I felt compelled to wait and make sure they did indeed depart. The conductor’s whistle sounded just as they were going up the steps to enter the car. About that time a group of fifteen or so people came rushing up to the gate leading out to the platform, just as the security guards slammed them shut. There were several older teen-age boys in the front and they began pushing against the guards, all the time engaged in a shouting match. Finally, the train began to move and the people pushing the gate became more agitated. Just as the last car cleared the area even with the gate, the guards moved back and the gates were opened. Five or six of the people who had been trying to get them to let them out on the platform, burst through the door, jumped two sets of tracks, and started sprinting in pursuit of the train. I have no idea if they were able to run alongside and eventually jump onto the last car or not. It was something I had never seen before.

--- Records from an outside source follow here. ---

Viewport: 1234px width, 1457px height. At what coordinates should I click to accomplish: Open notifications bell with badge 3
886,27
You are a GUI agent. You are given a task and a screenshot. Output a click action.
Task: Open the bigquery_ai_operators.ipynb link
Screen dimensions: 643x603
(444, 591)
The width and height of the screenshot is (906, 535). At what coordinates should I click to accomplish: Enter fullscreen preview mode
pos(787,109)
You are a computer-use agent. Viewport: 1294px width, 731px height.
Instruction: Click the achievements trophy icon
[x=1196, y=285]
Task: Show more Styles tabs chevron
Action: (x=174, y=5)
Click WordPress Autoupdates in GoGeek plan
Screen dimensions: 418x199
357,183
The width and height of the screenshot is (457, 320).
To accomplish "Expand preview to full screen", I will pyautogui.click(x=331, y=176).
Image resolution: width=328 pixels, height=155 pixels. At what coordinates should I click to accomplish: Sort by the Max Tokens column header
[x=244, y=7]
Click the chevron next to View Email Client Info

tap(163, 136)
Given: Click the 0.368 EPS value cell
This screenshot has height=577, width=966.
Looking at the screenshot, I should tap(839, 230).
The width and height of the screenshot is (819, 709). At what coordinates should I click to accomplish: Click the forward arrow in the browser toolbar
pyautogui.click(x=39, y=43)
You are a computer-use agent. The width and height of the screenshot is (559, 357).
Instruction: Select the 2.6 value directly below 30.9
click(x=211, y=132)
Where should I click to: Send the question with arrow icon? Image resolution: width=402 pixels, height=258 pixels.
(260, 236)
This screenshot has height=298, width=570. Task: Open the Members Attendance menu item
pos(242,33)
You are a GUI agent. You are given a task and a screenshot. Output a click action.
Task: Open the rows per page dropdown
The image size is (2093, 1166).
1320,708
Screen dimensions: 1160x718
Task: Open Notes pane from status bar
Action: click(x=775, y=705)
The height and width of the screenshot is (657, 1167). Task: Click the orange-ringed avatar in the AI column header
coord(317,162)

By that time it was almost 1:45 so I decided that since I had not gotten my walk in for the day, I would just walk back to the apartment. I thought perhaps that might help we get over my anxiety and anger at myself for having malingered as long as I had before leaving home. I especially wanted to think about why I had harbored negative feelings toward a cab driver who drove patiently rather than recklessly, and why I would think that for a person riding on the back of a moped with a ladder on his shoulder, not using a helmet might be considered a good idea. The fact that the driver acted kindly, rather than complacently or with disregard, suggests I should have had positive rather than negative feelings toward him.
The walk back required almost an hour and a half. By the time I arrived I did feel a lot less anxious. However, I did feel hot. I noticed a lot of perspiration and that my shirt was wet. I checked weather.com to see what the temperature was at the moment. They reported 95 degrees, but that it felt like 95 degrees. That’s the hottest day we have had since we arrived April 7th. As they say, “deemah shee haja”!